## TASK GOAL
The listing that follows should be duplicated character for character.

## AVAILABLE DATA
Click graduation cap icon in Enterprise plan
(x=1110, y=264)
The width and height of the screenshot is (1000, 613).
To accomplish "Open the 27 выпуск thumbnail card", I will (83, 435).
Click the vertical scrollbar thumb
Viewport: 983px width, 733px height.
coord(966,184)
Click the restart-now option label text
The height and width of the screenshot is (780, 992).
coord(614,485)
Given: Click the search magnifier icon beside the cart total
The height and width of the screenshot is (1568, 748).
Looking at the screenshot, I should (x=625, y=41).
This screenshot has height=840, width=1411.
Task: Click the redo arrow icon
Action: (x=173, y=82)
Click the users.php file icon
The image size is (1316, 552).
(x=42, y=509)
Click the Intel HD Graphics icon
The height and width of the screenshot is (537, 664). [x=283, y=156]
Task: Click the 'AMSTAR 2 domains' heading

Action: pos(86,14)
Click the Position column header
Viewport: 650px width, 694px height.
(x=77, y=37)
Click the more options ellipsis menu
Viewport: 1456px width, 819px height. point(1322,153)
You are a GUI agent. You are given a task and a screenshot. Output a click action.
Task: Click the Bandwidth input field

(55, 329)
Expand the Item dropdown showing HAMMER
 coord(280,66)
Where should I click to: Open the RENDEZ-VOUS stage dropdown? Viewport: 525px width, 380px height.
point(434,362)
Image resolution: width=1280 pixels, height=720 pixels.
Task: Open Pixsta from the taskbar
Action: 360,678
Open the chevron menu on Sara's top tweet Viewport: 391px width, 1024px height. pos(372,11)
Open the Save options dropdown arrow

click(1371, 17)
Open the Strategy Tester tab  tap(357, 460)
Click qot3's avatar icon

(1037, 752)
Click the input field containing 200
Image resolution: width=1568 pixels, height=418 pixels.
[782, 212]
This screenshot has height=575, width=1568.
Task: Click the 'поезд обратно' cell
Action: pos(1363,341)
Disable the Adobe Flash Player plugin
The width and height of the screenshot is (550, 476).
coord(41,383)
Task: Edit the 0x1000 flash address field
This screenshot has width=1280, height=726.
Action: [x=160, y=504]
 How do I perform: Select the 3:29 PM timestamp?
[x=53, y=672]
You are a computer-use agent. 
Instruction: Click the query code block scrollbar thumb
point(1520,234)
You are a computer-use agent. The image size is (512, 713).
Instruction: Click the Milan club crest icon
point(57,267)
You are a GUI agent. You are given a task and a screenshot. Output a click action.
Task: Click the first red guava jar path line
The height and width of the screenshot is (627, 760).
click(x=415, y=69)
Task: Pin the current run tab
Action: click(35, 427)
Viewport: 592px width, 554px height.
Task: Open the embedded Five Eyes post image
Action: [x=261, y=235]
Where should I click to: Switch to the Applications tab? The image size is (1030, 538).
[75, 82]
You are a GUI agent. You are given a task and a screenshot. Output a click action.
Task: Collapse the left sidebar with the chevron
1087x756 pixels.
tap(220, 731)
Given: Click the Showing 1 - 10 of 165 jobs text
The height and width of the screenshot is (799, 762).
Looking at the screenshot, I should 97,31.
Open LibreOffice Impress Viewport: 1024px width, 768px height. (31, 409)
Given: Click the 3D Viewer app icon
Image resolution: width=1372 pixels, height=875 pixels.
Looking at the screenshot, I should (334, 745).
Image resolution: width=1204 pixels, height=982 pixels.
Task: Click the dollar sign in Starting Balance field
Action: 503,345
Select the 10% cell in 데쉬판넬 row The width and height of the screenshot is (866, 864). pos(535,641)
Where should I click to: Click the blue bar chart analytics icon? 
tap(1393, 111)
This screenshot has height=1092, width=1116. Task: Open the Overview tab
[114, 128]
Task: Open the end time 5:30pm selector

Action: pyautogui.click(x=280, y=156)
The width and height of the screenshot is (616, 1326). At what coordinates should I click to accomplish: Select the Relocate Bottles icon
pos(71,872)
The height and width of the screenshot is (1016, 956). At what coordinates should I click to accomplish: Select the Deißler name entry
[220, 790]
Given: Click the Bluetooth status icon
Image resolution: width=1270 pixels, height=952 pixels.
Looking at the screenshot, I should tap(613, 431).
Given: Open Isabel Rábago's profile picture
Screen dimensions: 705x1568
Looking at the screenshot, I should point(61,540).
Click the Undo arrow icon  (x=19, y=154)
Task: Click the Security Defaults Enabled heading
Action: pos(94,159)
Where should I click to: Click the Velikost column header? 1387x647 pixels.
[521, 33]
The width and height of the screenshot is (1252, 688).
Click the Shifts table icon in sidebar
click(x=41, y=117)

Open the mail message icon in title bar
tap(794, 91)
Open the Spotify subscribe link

## TASK ANSWER
Click graduation cap icon in Enterprise plan
(x=1110, y=264)
The width and height of the screenshot is (1000, 613).
To accomplish "Open the 27 выпуск thumbnail card", I will (83, 435).
Click the vertical scrollbar thumb
Viewport: 983px width, 733px height.
coord(966,184)
Click the restart-now option label text
The height and width of the screenshot is (780, 992).
coord(614,485)
Given: Click the search magnifier icon beside the cart total
The height and width of the screenshot is (1568, 748).
Looking at the screenshot, I should (x=625, y=41).
This screenshot has height=840, width=1411.
Task: Click the redo arrow icon
Action: (x=173, y=82)
Click the users.php file icon
The image size is (1316, 552).
(x=42, y=509)
Click the Intel HD Graphics icon
The height and width of the screenshot is (537, 664). [x=283, y=156]
Task: Click the 'AMSTAR 2 domains' heading

Action: pos(86,14)
Click the Position column header
Viewport: 650px width, 694px height.
(x=77, y=37)
Click the more options ellipsis menu
Viewport: 1456px width, 819px height. point(1322,153)
You are a GUI agent. You are given a task and a screenshot. Output a click action.
Task: Click the Bandwidth input field

(55, 329)
Expand the Item dropdown showing HAMMER
 coord(280,66)
Where should I click to: Open the RENDEZ-VOUS stage dropdown? Viewport: 525px width, 380px height.
point(434,362)
Image resolution: width=1280 pixels, height=720 pixels.
Task: Open Pixsta from the taskbar
Action: 360,678
Open the chevron menu on Sara's top tweet Viewport: 391px width, 1024px height. pos(372,11)
Open the Save options dropdown arrow

click(1371, 17)
Open the Strategy Tester tab  tap(357, 460)
Click qot3's avatar icon

(1037, 752)
Click the input field containing 200
Image resolution: width=1568 pixels, height=418 pixels.
[782, 212]
This screenshot has height=575, width=1568.
Task: Click the 'поезд обратно' cell
Action: pos(1363,341)
Disable the Adobe Flash Player plugin
The width and height of the screenshot is (550, 476).
coord(41,383)
Task: Edit the 0x1000 flash address field
This screenshot has width=1280, height=726.
Action: [x=160, y=504]
 How do I perform: Select the 3:29 PM timestamp?
[x=53, y=672]
You are a computer-use agent. 
Instruction: Click the query code block scrollbar thumb
point(1520,234)
You are a computer-use agent. The image size is (512, 713).
Instruction: Click the Milan club crest icon
point(57,267)
You are a GUI agent. You are given a task and a screenshot. Output a click action.
Task: Click the first red guava jar path line
The height and width of the screenshot is (627, 760).
click(x=415, y=69)
Task: Pin the current run tab
Action: click(35, 427)
Viewport: 592px width, 554px height.
Task: Open the embedded Five Eyes post image
Action: [x=261, y=235]
Where should I click to: Switch to the Applications tab? The image size is (1030, 538).
[75, 82]
You are a GUI agent. You are given a task and a screenshot. Output a click action.
Task: Collapse the left sidebar with the chevron
1087x756 pixels.
tap(220, 731)
Given: Click the Showing 1 - 10 of 165 jobs text
The height and width of the screenshot is (799, 762).
Looking at the screenshot, I should 97,31.
Open LibreOffice Impress Viewport: 1024px width, 768px height. (31, 409)
Given: Click the 3D Viewer app icon
Image resolution: width=1372 pixels, height=875 pixels.
Looking at the screenshot, I should (334, 745).
Image resolution: width=1204 pixels, height=982 pixels.
Task: Click the dollar sign in Starting Balance field
Action: 503,345
Select the 10% cell in 데쉬판넬 row The width and height of the screenshot is (866, 864). pos(535,641)
Where should I click to: Click the blue bar chart analytics icon? 
tap(1393, 111)
This screenshot has height=1092, width=1116. Task: Open the Overview tab
[114, 128]
Task: Open the end time 5:30pm selector

Action: pyautogui.click(x=280, y=156)
The width and height of the screenshot is (616, 1326). At what coordinates should I click to accomplish: Select the Relocate Bottles icon
pos(71,872)
The height and width of the screenshot is (1016, 956). At what coordinates should I click to accomplish: Select the Deißler name entry
[220, 790]
Given: Click the Bluetooth status icon
Image resolution: width=1270 pixels, height=952 pixels.
Looking at the screenshot, I should tap(613, 431).
Given: Open Isabel Rábago's profile picture
Screen dimensions: 705x1568
Looking at the screenshot, I should point(61,540).
Click the Undo arrow icon  (x=19, y=154)
Task: Click the Security Defaults Enabled heading
Action: pos(94,159)
Where should I click to: Click the Velikost column header? 1387x647 pixels.
[521, 33]
The width and height of the screenshot is (1252, 688).
Click the Shifts table icon in sidebar
click(x=41, y=117)

Open the mail message icon in title bar
tap(794, 91)
Open the Spotify subscribe link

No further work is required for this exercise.